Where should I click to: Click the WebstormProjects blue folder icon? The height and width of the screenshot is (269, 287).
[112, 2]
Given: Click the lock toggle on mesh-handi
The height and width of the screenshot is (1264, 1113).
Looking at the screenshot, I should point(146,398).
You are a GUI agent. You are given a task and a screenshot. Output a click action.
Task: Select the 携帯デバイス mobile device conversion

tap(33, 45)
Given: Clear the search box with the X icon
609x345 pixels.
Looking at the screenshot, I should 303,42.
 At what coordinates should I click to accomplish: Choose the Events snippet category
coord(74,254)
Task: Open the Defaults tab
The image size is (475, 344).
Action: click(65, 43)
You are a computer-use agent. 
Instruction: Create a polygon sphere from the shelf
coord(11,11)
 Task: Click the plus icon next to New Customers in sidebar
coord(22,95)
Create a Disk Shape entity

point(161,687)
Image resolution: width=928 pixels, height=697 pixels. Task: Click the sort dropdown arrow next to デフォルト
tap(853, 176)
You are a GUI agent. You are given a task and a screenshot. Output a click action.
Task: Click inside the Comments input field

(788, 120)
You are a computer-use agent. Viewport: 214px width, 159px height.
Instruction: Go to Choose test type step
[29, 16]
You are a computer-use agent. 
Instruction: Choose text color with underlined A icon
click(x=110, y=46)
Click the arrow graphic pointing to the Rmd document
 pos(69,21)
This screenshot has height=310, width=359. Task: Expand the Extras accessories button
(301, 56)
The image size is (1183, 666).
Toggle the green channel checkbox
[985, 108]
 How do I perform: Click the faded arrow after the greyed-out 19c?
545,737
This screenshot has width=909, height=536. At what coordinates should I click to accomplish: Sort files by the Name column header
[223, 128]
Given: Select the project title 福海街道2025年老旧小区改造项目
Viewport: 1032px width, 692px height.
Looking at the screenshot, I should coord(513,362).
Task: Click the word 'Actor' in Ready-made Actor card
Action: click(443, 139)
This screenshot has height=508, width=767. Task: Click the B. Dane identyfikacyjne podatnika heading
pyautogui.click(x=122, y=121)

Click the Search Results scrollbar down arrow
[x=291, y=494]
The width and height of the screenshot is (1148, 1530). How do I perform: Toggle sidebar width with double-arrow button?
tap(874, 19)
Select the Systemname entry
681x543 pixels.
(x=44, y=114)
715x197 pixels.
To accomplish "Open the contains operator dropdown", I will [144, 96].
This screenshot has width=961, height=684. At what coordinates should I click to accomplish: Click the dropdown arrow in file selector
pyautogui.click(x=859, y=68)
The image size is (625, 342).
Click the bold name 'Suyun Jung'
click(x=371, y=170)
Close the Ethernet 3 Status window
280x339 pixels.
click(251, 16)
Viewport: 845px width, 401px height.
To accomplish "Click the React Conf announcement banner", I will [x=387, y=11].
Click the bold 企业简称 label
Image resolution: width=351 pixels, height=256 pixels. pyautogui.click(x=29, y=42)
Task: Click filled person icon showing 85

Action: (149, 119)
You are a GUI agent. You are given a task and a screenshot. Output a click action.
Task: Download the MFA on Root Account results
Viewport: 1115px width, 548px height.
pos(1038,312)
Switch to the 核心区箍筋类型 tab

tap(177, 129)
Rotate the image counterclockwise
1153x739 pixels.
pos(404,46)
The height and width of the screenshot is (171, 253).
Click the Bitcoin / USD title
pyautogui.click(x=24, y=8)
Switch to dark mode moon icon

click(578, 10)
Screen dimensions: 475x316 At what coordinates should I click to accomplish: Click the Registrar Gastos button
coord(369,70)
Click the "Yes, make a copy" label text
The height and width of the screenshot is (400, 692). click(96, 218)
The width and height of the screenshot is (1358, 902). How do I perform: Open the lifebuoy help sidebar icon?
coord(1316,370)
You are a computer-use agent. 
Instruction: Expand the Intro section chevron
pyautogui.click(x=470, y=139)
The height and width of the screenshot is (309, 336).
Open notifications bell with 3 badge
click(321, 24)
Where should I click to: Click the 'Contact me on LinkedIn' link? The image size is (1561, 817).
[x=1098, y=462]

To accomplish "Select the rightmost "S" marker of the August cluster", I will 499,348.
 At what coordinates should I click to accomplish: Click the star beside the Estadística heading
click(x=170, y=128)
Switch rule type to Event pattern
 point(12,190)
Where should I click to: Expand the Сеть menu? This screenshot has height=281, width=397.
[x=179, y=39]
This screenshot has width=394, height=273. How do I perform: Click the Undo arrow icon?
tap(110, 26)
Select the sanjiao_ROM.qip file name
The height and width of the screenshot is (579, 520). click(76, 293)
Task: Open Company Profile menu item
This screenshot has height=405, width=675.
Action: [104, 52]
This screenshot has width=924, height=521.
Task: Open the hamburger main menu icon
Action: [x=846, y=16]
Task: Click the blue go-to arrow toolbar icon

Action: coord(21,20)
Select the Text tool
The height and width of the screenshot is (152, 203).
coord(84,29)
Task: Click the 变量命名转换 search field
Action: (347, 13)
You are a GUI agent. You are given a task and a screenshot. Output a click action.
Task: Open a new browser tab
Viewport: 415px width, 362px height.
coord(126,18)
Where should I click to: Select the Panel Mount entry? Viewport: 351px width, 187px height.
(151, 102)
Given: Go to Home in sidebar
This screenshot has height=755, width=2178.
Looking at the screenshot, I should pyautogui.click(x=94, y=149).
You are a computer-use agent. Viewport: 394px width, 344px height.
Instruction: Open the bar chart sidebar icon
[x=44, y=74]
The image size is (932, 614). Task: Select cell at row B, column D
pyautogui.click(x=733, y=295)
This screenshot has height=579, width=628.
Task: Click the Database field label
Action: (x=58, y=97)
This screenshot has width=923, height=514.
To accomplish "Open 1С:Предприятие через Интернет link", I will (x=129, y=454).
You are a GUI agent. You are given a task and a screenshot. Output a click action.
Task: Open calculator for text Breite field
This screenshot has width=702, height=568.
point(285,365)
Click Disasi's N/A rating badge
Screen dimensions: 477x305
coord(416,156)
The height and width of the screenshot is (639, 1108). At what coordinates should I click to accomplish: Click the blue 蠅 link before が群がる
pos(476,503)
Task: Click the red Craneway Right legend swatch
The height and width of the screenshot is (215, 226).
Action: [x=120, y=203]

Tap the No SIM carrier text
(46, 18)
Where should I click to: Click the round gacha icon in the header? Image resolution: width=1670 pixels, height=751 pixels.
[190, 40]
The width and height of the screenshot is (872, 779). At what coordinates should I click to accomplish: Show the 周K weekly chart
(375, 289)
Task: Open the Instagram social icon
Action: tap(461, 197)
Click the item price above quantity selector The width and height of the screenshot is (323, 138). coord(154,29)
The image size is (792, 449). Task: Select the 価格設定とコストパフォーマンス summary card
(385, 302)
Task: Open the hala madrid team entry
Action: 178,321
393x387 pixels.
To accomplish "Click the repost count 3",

◆ ◆ ◆ ◆

Check each line above for the word "item" and copy every line that has it.

* _EXPECTED OUTPUT_:
Task: Open Company Profile menu item
Click the item price above quantity selector The width and height of the screenshot is (323, 138). coord(154,29)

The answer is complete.